SOURCE : AIN ONLINE
China’s new Z-20 medium utility helicopter has come closer to full operational capability by completing high altitude tests at Xiahe airfield in Gansu Province. Photos of two Z-20s—serials 635, 636 bearing the insignia of the People Liberation Army Air Force (PLAAF)—emerged on the Chinese internet, indicating that the helicopters were handed over to the service from their manufacturer the Harbin Aircraft Industry Group (HAIG), for final tests and evaluations. The tests were conducted at up to 4000 m (13,200 feet).
The Z-20 requirement dates back to the 1980s, when China was seeking a medium utility helicopter for operations in the mountainous west region. The PLAAF eventually acquired 24 Sikorsky S-70C-2s with the enhanced General Electric T700-701A engines. It was reported that the S-70’s performance in the highlands was unmatched, even with the later acquisition by China of Mil Mi-17V5 helicopters from Russia.
Development of the so-called “10-tonne helicopter project” started in 2006 when a small-scale model of the Z-20 was shown at that year’s Zhuhai Airshow. But it was not until December 23, 2013 that the Z-20 made its first flight. It made its first public appearance at the 2016 Zhuhai Airshow.
At first look, the Z-20 bears a strong resemblance to the Sikorsky UH-60/S-70 Black Hawk series.
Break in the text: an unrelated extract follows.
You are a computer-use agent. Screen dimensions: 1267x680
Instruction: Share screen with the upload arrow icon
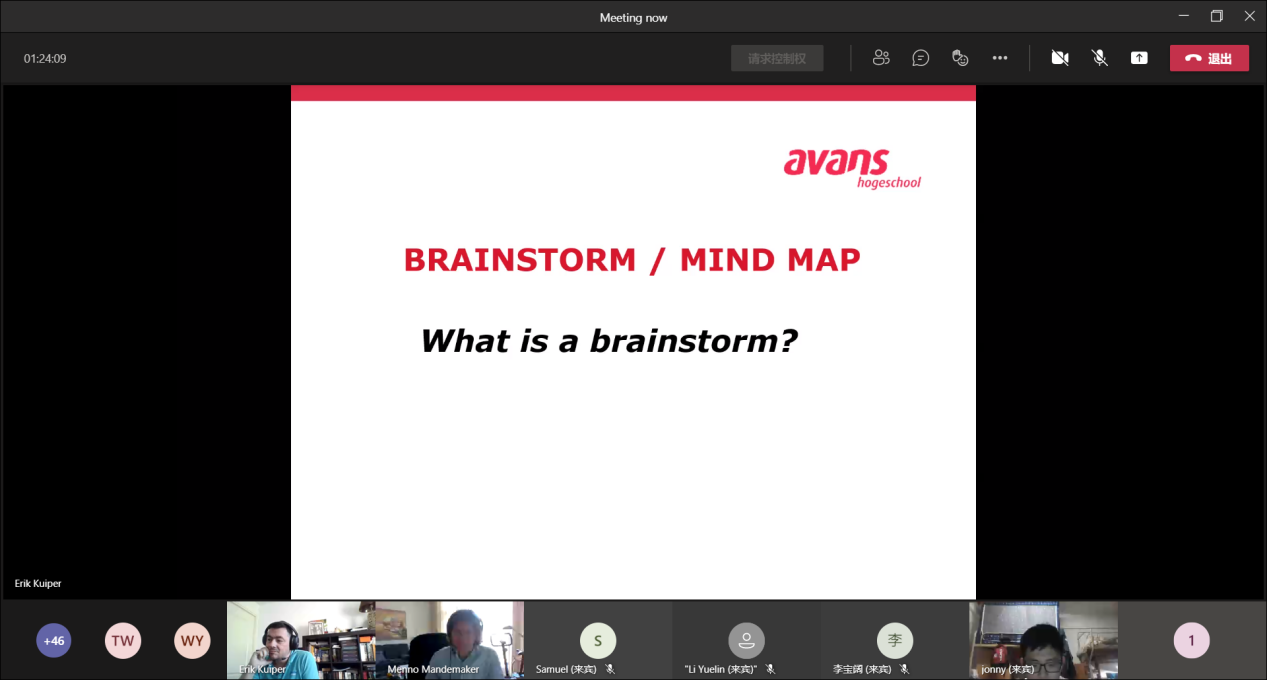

It is commonly referred to as the Chinese Black Hawk. However, Z-20 designer Deng Jinghui told Chinese media that the Z-20 is a fly-by-wire design. Key visual differences are five main rotor blades on the Z-20, and more angular tail–to-fuselage joint frame. Military observer Huo Yanbin thinks that these features will give the Z-20 more lift, greater cabin capacity and endurance than the Black Hawk.
The most recent photos also show a new fairing installed aft of the engine exhausts and another on the tail spine, which are likely housings for satellite communications or the BeiDou (Big Dipper) satellite navigation system.
A crucial part of a successful development of the Z-20 would be the integration of its engines. It is widely believed that the primary powerplant for the Z-20 is the domestic WZ-10 turboshaft engine, providing 1,600 kW (about 2,145 shp). In comparison, the latest UH-60 GE T700-701D engines produce 1,500 kW (about 2,011 shp).
Beyond highland operations, Huo thinks the Z-20 will be a key air mobility and projection platform for the PLA, and will also provide the People’s Liberation Army Navy (PLAN) with a much-needed multi-role naval helicopter. Huo says that compared to the Harbin Z-8/18 series, the smaller size of the Z-20 and its newer systems will enable the Z-20 to be interoperable across all PLAN ships, yet large enough to install a full suite of anti-submarine capabilities. These are not found in the navy’s current Harbin Z-9 and Kamov Ka-28 helicopters.